If a remotely-accessible method allocates nontrivial amounts of memory (like creating new objects), then a malicious peer could call it in an infinite loop and run your app out of memory, most likely crashing it. Another DOS attack.
It’s easy to fall into the assumption that a remote object behaves the way your implementation of it says it does. This isn’t true, in the malicious case, because an attacker could implement their own version of the same interface with arbitrary behavior. A particularly stupid example would be a RemoteClient interface with a boolean isLoggedIn property. You expect that this will return NO until you set it to YES, but what if someone implemented it to always return YES?

You can argue that this just calls for good unit testing and black-box testing as with any public API. Which is partly true; except that you can’t get away with simply stating that “nil values are not allowed for this parameter” or “the effect of calling this twice is undefined”. You have to expect anything. And worse, any bugs not found in testing are not just mundane customer-support issues, but potential priority-zero security holes that could cause really serious problems.
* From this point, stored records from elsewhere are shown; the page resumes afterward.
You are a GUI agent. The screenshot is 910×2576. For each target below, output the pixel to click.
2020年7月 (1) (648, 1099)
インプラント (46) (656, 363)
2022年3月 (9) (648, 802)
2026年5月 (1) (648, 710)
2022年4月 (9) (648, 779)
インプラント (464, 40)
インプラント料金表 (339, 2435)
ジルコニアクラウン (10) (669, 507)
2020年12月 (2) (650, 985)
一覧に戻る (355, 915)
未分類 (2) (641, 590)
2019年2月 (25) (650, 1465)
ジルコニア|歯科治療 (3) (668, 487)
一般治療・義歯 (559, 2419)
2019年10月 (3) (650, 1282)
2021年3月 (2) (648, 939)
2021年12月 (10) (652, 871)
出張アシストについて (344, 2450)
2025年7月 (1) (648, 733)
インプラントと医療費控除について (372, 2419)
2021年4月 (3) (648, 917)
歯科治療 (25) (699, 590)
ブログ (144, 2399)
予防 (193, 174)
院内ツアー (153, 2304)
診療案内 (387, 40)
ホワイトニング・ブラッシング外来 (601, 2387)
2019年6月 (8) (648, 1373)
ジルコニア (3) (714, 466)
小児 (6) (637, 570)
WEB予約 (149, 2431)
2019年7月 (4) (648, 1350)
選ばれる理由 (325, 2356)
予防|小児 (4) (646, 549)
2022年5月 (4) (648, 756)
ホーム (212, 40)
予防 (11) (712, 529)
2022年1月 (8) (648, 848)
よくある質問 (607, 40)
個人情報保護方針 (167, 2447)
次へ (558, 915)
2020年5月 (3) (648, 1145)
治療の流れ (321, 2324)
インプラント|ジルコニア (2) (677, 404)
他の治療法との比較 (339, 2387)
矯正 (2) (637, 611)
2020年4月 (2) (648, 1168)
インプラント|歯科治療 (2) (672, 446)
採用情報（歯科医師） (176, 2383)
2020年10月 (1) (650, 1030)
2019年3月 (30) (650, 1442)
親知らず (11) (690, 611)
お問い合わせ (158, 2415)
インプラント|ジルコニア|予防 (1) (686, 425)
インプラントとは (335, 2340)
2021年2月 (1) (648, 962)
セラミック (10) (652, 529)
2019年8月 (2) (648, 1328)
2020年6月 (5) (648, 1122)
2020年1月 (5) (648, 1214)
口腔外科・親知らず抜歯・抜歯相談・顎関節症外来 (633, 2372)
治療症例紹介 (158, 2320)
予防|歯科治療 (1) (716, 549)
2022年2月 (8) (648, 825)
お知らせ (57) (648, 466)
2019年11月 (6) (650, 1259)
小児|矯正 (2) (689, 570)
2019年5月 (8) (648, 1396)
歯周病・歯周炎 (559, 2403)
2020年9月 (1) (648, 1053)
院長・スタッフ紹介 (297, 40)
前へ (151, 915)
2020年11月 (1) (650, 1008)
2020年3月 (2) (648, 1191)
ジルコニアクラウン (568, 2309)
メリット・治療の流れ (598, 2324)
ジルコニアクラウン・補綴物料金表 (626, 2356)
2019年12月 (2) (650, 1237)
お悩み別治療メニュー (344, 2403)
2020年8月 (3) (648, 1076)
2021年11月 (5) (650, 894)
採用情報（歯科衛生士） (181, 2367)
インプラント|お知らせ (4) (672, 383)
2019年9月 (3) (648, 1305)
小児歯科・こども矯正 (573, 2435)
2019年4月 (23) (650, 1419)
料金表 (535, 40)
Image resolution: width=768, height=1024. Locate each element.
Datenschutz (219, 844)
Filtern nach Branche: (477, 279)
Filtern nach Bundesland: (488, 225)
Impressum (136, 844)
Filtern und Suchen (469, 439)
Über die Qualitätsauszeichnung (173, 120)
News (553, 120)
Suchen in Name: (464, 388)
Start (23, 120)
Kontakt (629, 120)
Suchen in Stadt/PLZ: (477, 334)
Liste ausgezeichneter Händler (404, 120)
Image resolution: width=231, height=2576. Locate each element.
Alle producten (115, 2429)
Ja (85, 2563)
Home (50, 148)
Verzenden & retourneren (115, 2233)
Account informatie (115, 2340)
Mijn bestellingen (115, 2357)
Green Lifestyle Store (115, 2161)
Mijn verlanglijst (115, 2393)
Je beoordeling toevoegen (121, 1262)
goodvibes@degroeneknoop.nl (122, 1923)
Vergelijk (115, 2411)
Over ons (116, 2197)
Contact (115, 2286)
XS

The end result of my experiences is that I don’t think I would use DO again. By the time you’ve refactored the API to be all-oneway, and written wrappers to delegate messaging to background threads, it doesn’t look like regular message-sends anymore. In other words, instead of writing

    result = [remoteObject doSomething: param using: param2];

by the time you’ve added the delegation, asynchrony and error handling you end up with something like:

    NSError *error;
    if (![dispatcher sendMessage: @selector(doSomething:withObject:) toObject: remoteObject withObject: param withObject: param2
            target: self action: @selector(didSomething:) error: &error])
        [self handleError: error];
    // now keep going while you wait for the -didSomething: call ...

    ...

    - (void) didSomething: (NSString*)result {
        //...now handle the result
    }

So you might as well use something lower-level to send the commands over the socket and save yourself a lot of complexity.